═══ Material to process

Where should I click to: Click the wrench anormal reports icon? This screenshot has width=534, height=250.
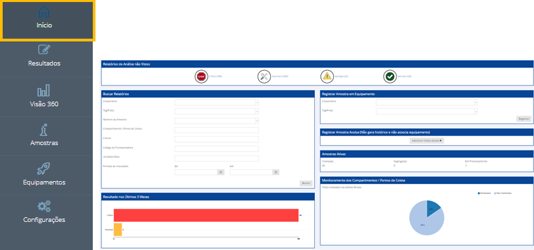coord(264,76)
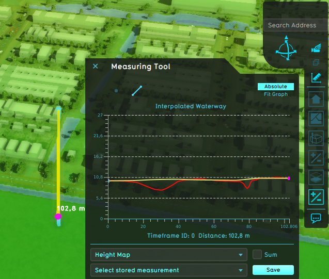Open the 3D box construction icon

pyautogui.click(x=316, y=139)
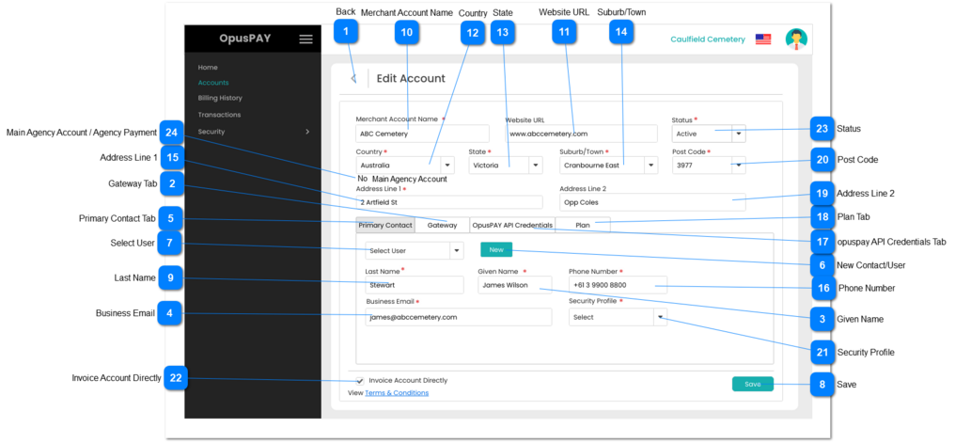Switch to the OpusPAY API Credentials tab
The image size is (955, 443).
pos(512,226)
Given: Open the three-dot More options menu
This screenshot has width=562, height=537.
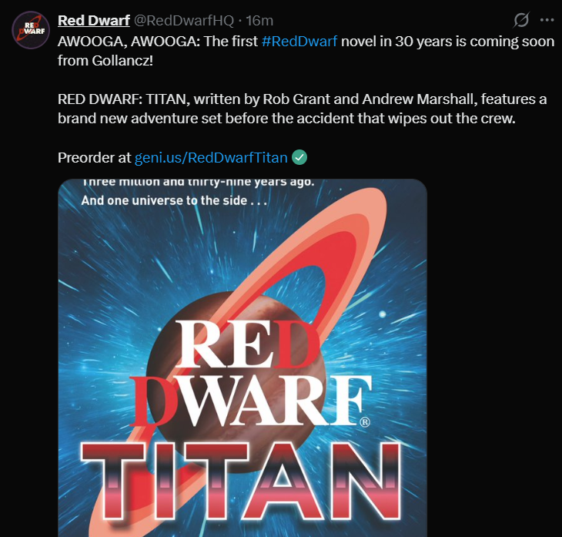Looking at the screenshot, I should 547,20.
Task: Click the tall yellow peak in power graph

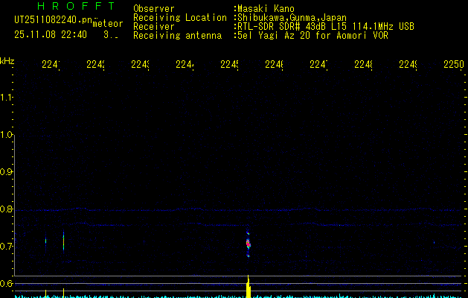Action: (x=249, y=286)
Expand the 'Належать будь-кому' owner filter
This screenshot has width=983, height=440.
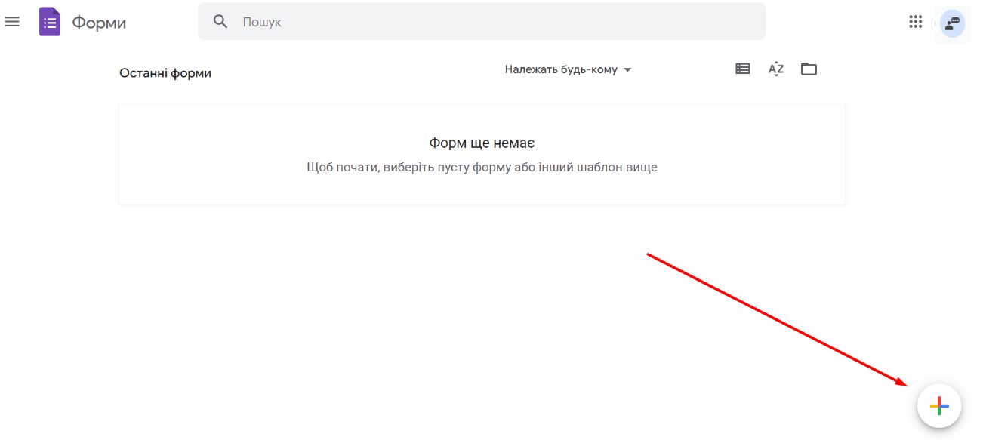click(x=561, y=69)
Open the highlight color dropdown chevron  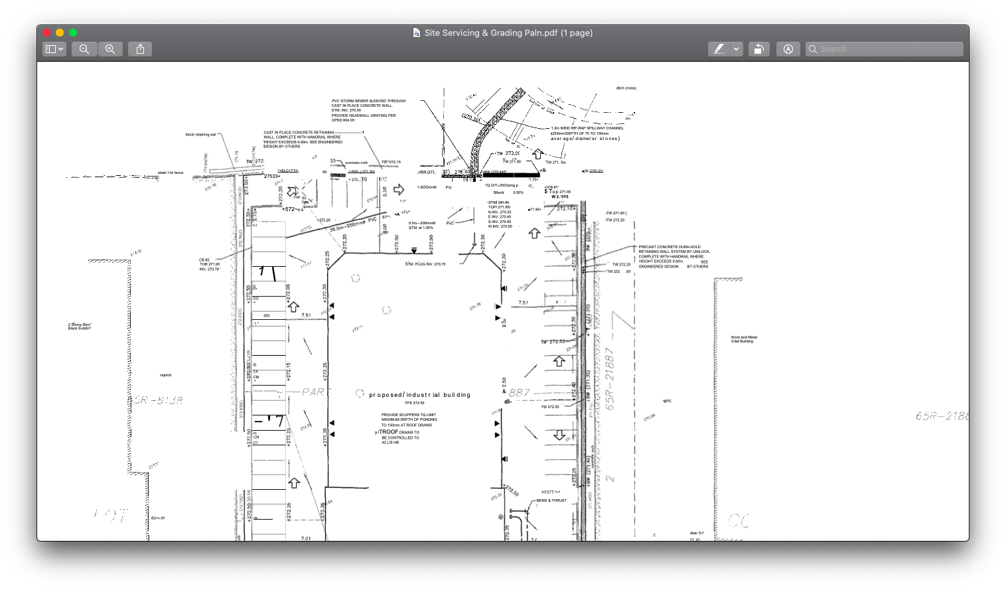click(736, 48)
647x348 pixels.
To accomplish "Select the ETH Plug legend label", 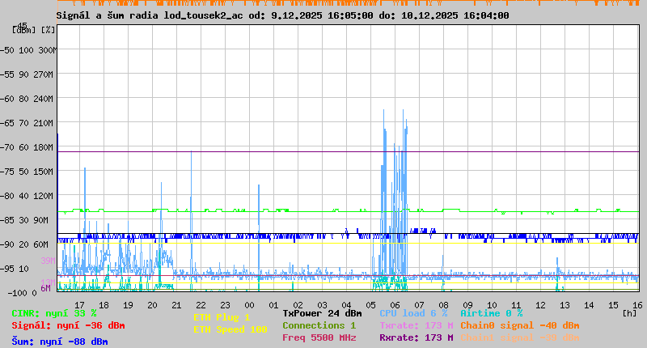I will [222, 317].
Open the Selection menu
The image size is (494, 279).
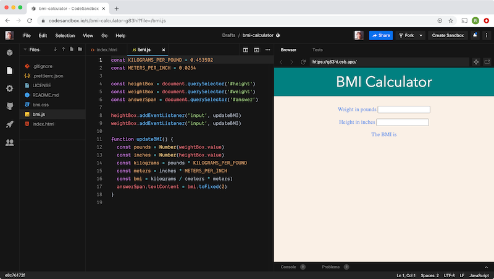(x=65, y=35)
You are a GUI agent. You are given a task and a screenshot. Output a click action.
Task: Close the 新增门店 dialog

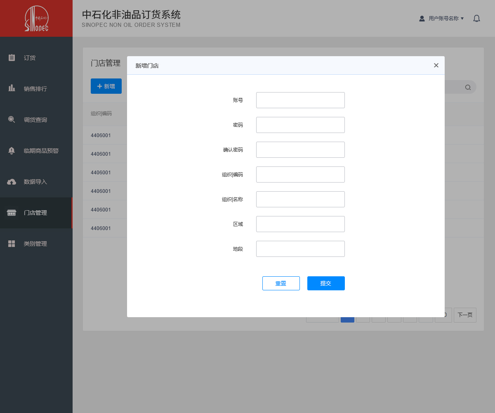436,65
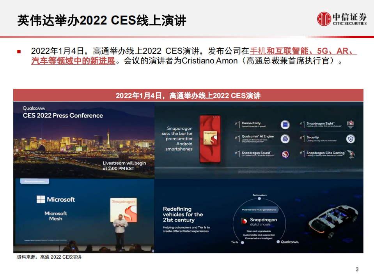Open the Snapdragon Elite Gaming badge
Image resolution: width=374 pixels, height=280 pixels.
tap(351, 154)
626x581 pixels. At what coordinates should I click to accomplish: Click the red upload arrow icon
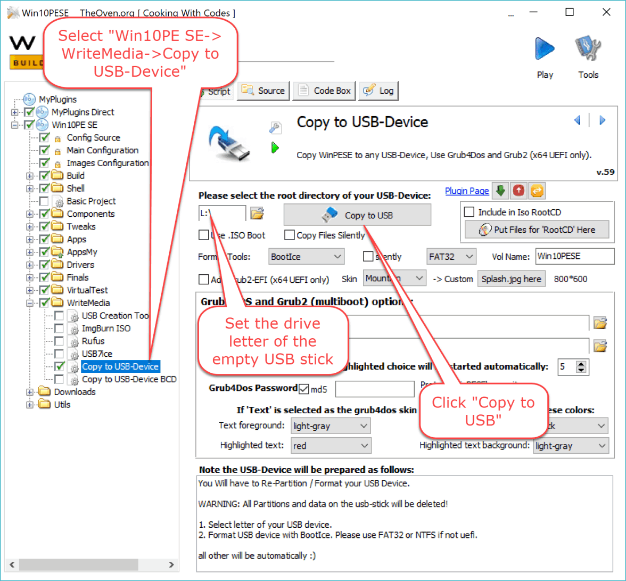[x=518, y=191]
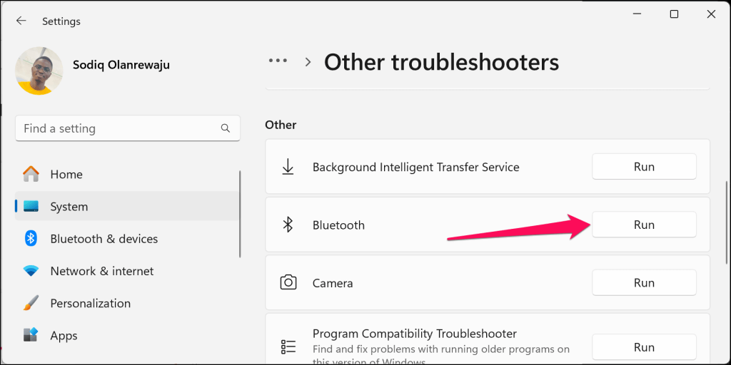731x365 pixels.
Task: Click Sodiq Olanrewaju's profile picture
Action: tap(39, 71)
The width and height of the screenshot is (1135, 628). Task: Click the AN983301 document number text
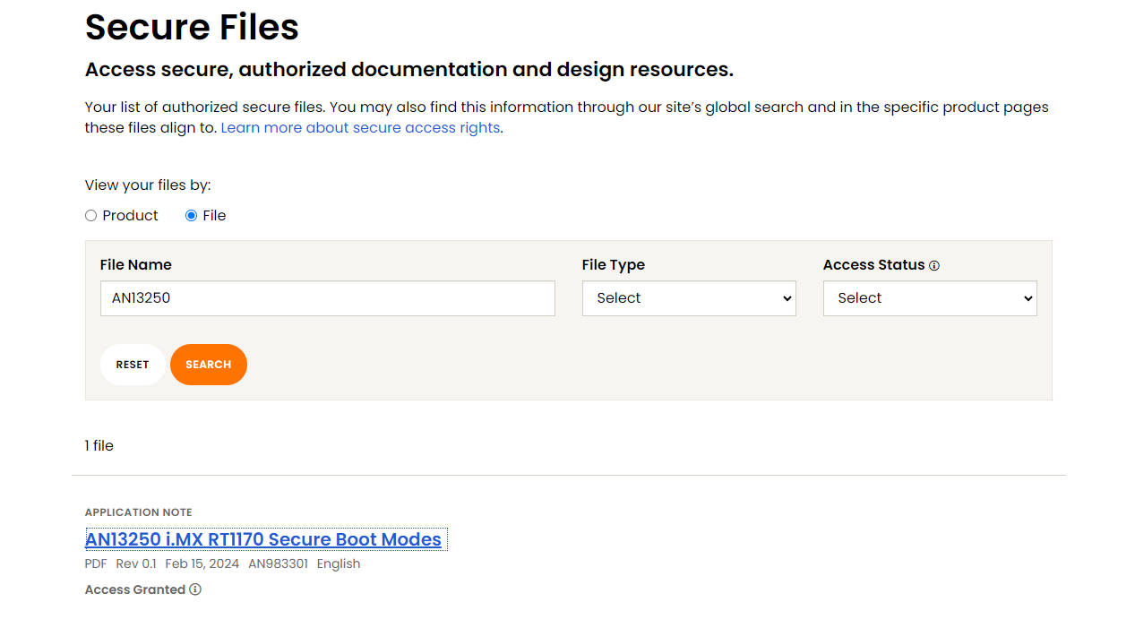coord(278,564)
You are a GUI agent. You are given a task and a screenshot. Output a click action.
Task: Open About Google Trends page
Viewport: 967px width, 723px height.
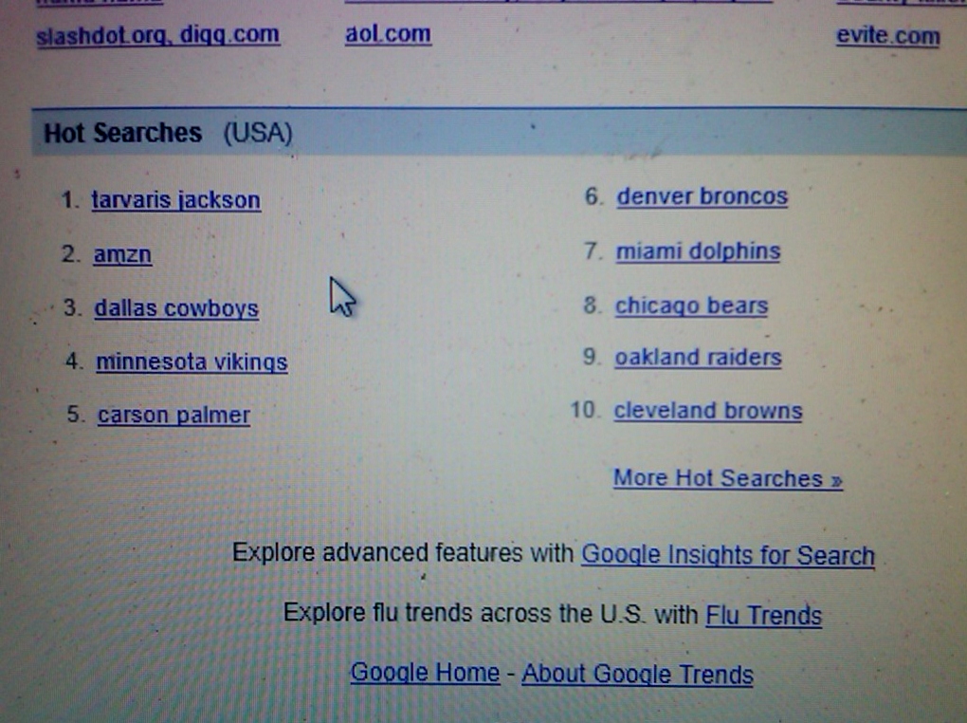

══════

Requirements
Reproduce the listing verbatim, starting with the line that contains "Open the Selection menu" and continuing through the end of the listing, with both ends included. Omit the pictures from your reproduction.

Result of this exercise
Open the Selection menu
The image size is (494, 279).
(x=65, y=35)
You are a GUI agent. You are given a task and a screenshot. Output a click action.
Task: Close the 新增门店 dialog

436,65
Open the Snapdragon Elite Gaming badge
Image resolution: width=374 pixels, height=280 pixels.
tap(351, 154)
626x581 pixels. At what coordinates should I click to accomplish: Click the red upload arrow icon
[x=518, y=191]
731x365 pixels.
Task: Click Sodiq Olanrewaju's profile picture
Action: tap(39, 71)
The width and height of the screenshot is (1135, 628). Task: Click the AN983301 document number text
coord(278,564)
You are a GUI agent. You are given a task and a screenshot. Output a click action.
Task: Open About Google Trends page
Viewport: 967px width, 723px height.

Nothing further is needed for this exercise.